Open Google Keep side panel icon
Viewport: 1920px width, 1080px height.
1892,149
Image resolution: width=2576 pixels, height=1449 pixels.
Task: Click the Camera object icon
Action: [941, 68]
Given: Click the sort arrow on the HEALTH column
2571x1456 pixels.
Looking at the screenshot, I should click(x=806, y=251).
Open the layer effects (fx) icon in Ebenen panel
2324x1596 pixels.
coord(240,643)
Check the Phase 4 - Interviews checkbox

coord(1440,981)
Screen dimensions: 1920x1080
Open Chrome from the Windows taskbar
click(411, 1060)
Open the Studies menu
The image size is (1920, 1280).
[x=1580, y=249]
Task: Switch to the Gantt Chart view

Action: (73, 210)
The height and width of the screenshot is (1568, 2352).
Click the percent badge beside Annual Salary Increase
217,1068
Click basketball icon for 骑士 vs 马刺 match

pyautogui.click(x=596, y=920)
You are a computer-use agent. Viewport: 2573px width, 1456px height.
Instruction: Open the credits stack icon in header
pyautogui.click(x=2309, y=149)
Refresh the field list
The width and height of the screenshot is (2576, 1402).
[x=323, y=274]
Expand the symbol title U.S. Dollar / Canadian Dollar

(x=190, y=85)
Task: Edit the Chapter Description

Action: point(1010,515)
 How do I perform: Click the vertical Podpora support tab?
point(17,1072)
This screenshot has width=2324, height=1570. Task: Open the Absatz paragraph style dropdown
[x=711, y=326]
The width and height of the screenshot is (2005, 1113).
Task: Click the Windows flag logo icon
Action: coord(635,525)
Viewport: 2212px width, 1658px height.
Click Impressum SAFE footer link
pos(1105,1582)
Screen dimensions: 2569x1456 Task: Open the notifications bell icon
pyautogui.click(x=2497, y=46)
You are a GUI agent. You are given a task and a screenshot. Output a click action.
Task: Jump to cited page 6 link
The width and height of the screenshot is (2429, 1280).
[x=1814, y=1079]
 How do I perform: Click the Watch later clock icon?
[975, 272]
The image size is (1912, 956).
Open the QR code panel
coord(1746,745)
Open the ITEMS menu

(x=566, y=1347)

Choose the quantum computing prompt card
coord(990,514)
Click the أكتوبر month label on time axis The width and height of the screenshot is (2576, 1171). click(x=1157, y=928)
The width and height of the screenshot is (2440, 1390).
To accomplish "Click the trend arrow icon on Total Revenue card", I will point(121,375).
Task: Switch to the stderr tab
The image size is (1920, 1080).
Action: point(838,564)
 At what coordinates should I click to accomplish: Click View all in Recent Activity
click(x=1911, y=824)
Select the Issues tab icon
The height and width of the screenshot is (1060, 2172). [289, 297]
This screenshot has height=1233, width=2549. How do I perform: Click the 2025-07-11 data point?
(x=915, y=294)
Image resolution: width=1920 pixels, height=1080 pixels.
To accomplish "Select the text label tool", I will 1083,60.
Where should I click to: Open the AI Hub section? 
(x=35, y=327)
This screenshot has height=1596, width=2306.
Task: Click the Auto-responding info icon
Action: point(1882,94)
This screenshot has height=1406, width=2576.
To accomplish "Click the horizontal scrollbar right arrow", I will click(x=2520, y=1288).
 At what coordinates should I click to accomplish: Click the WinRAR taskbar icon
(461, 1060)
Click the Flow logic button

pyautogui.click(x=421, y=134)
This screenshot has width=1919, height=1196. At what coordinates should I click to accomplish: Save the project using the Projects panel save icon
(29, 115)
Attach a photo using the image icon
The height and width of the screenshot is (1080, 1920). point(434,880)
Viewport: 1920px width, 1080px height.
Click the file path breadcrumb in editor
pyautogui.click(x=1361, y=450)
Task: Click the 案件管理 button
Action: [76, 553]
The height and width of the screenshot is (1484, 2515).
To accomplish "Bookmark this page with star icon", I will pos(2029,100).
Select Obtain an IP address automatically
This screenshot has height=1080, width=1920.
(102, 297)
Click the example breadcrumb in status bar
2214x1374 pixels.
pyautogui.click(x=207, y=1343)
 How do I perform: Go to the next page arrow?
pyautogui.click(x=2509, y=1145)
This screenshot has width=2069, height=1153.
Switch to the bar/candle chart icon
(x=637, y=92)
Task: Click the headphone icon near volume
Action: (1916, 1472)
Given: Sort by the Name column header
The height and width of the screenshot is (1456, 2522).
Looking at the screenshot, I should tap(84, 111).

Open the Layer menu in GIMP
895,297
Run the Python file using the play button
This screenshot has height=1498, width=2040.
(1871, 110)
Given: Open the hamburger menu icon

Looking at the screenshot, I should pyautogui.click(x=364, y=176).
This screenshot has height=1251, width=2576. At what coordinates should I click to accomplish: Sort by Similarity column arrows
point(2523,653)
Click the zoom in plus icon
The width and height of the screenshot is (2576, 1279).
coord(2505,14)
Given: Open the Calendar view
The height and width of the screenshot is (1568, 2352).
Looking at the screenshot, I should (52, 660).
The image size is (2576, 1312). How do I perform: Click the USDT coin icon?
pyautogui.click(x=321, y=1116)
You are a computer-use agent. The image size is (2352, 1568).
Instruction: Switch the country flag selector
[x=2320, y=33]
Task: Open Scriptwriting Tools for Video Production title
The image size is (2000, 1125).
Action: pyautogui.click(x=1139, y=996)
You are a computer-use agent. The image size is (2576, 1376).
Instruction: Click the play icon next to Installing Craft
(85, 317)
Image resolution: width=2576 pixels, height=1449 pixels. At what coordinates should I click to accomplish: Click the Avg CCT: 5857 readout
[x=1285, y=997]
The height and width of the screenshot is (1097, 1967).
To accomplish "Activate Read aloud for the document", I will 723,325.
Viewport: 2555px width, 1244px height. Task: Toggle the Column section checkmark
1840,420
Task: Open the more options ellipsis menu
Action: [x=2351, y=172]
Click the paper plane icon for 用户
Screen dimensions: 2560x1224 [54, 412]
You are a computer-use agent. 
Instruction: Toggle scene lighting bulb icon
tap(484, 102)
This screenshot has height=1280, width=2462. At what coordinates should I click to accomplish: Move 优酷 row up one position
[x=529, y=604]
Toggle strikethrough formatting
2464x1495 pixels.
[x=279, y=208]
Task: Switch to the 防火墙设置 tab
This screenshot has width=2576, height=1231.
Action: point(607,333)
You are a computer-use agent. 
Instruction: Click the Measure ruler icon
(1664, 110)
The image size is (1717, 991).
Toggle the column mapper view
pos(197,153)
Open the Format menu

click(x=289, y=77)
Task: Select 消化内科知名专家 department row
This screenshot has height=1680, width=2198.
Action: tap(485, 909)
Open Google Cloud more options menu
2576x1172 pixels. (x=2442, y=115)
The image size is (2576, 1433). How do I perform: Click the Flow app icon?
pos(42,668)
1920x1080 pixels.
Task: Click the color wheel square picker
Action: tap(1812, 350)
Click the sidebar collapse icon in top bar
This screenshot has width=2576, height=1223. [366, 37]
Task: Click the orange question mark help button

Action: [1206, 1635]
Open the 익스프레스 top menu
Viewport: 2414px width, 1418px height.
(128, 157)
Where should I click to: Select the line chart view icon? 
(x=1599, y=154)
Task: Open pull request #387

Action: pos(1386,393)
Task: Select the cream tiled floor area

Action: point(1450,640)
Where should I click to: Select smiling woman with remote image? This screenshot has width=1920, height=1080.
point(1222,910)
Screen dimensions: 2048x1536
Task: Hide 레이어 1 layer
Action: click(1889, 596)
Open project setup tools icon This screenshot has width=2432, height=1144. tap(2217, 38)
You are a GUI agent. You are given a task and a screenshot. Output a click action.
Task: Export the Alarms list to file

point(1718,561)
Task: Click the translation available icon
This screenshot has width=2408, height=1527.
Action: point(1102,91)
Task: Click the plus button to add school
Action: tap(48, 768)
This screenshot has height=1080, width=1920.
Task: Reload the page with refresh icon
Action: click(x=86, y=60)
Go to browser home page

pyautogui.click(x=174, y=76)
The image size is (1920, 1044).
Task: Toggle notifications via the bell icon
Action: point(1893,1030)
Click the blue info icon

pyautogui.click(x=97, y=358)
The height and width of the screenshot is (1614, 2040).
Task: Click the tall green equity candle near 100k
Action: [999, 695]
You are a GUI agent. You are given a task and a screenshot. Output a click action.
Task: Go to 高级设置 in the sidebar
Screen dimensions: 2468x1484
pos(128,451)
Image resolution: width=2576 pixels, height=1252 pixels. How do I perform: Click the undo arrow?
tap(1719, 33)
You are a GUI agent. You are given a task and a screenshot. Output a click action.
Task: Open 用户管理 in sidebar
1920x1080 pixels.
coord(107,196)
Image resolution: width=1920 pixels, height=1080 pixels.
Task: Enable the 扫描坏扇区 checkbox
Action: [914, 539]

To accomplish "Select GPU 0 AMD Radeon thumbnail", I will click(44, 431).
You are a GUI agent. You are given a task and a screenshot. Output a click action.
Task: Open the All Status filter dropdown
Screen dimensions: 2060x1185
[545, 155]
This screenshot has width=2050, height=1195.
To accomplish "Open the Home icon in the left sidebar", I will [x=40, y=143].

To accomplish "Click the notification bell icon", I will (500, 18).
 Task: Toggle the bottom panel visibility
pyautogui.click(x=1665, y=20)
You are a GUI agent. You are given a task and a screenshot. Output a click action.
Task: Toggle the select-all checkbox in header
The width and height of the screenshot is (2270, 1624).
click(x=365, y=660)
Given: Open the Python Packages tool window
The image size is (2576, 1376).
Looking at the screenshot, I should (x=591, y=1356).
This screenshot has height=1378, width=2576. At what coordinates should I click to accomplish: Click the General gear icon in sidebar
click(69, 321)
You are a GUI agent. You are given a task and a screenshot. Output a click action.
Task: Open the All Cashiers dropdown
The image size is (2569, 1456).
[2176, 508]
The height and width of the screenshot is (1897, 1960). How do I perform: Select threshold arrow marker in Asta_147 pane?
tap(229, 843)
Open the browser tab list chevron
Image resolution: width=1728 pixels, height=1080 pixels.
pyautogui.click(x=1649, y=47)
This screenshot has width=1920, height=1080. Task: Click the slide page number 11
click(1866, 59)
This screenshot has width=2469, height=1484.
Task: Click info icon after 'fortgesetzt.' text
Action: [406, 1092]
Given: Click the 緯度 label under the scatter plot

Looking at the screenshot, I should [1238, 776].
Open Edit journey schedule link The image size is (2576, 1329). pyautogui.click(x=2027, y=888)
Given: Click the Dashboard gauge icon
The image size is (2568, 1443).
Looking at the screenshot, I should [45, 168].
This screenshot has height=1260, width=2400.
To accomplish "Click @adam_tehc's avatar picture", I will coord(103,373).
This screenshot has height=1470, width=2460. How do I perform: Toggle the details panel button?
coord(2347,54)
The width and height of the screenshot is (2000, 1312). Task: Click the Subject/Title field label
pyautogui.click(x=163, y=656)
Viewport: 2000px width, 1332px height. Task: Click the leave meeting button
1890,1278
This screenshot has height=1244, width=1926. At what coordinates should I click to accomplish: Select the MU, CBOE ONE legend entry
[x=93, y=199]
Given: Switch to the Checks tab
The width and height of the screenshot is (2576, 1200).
════════
* Aim of the task *
Set out every line from the material that contains the string "computer".

* Response for this exercise *
You are a computer-use agent. Viewport: 2573px width, 1456px height.
You are a computer-use agent. The image size is (2352, 1568).
You are a computer-use agent. The image size is (2576, 1376).
You are a computer-use agent. 
You are a computer-use agent. 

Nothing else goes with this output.